Türkiye’de artık sadece dar gelirli kesimleri değil, orta sınıfı da yoksullaştıran bir ekonomik bunalım sürüyor. Medya ve siyasette neredeyse tek konu döviz kurlarının önlenemeyen yükselişi, TL’nin değer kaybetmeyi sürdürmesi, buna bağlı olarak her gün gelen yeni zamlarla halkın hızla yoksullaşmaya devam etmesi. Peki, bu kadar ülke içinde neden Türkiye, en geri kalmış ülkelerde olmayan ve sonu da görülmeyen bir krizin içine düştü, bunun acil bir çözüm yolu var mı? Hükümet neden bu çözümü aramıyor? Bu soruları ve merak ettiğiniz diğer soruları, bir süre önce “Döviz kurları böyle gider ve Dolar 13.56’nın üstüne çıkarsa Merkez Bankası teknik olarak borca batık bir şirket olacak” açıklaması yapan İYİ Parti Genel Başkan Yardımcısı ve Kalkınma Politikaları Başkanı, Merkez Bankası eski Danışmanı, Ekonomist Prof. Dr. Ümit Özlale’ye sordum.

HALKA AĞIR BEDEL ÖDETECEK

■ Sayın Özlale, Türkiye’nin ekonomi sorunu hızla büyümekte. Ekonomistler “Türkiye, bu krize daha fazla dayanamaz, acilen faiz artışına gidilmeli” diye uyarıyor. Alman medyası “iktidar Türkiye’yi iflasa sürüklüyor” diye yazdı. Durum böyleyken, Cumhurbaşkanı Erdoğan hâlâ “Benden faiz yükseltmeyi beklemeyin, naslar neyi gerektiriyorsa onu yapacağım” diyor ve dine atıfta bulunuyor.
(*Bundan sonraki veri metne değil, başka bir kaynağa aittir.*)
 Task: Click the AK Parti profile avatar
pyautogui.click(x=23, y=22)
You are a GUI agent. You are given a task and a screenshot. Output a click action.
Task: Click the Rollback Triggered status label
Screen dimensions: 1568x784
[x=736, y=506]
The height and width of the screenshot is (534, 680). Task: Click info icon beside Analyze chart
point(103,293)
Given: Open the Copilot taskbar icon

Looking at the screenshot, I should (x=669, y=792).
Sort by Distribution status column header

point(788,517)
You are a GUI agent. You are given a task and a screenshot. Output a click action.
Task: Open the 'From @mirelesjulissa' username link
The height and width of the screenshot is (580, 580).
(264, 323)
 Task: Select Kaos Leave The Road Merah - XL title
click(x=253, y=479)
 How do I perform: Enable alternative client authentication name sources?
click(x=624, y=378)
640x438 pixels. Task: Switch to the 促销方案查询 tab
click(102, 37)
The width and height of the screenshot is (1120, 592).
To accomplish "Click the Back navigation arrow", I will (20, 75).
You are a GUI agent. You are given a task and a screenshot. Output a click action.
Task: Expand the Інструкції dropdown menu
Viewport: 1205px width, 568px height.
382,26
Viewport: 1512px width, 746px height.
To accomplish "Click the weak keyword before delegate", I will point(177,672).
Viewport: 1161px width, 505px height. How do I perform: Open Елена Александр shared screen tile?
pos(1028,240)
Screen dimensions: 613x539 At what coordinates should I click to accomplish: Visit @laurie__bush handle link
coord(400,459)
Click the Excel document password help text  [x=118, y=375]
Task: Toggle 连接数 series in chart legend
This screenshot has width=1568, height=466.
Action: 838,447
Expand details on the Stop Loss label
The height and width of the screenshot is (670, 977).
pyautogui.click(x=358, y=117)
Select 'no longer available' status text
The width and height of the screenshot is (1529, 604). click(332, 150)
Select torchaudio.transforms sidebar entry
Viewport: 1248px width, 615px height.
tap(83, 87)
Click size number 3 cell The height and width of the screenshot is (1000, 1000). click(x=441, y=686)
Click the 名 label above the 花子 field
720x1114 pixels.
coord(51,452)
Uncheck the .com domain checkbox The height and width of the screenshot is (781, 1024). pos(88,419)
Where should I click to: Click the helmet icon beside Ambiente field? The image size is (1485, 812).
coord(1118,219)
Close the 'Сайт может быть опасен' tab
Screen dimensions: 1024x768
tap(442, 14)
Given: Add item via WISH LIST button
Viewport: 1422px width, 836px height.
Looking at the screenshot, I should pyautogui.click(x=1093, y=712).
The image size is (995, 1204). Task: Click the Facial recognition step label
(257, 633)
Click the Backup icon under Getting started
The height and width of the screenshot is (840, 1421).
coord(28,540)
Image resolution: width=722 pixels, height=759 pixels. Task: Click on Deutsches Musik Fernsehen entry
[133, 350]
Bu durumu nasıl yorumluyorsunuz?

Bunun arkasında bir iktisadi rasyonel akıl, bilim aramak yersiz, tamamıyla ekonomiden bihaber birisinin faiz inadından dolayı ekonomi böyle yüksek bir fatura ödemek zorunda kalıyor. Bu ülkenin büyük çoğunluğu Müslüman, demek ki Müslümanların çok daha ağır bedeller ödemesini kendinde hak görüyor. Tayyip Erdoğan, çok sık söylem değiştiren biri. Ekonomi iyice bozulduğunda kendi iktidarını ciddi olarak tehlikede görünce tekrar söylem değiştirebilir. Bir sene önce de Erdoğan aynı Müslüman’dı, bir sene sonra da aynı Müslüman. Ekonomik konjonktüre göre söylem değiştiriyor.

3-4 AYA YENİ BİR MODEL

■ Doların 18 TL’ye yaklaşması, enflasyonun fırlamasını neden istesin, anlamak mümkün değil.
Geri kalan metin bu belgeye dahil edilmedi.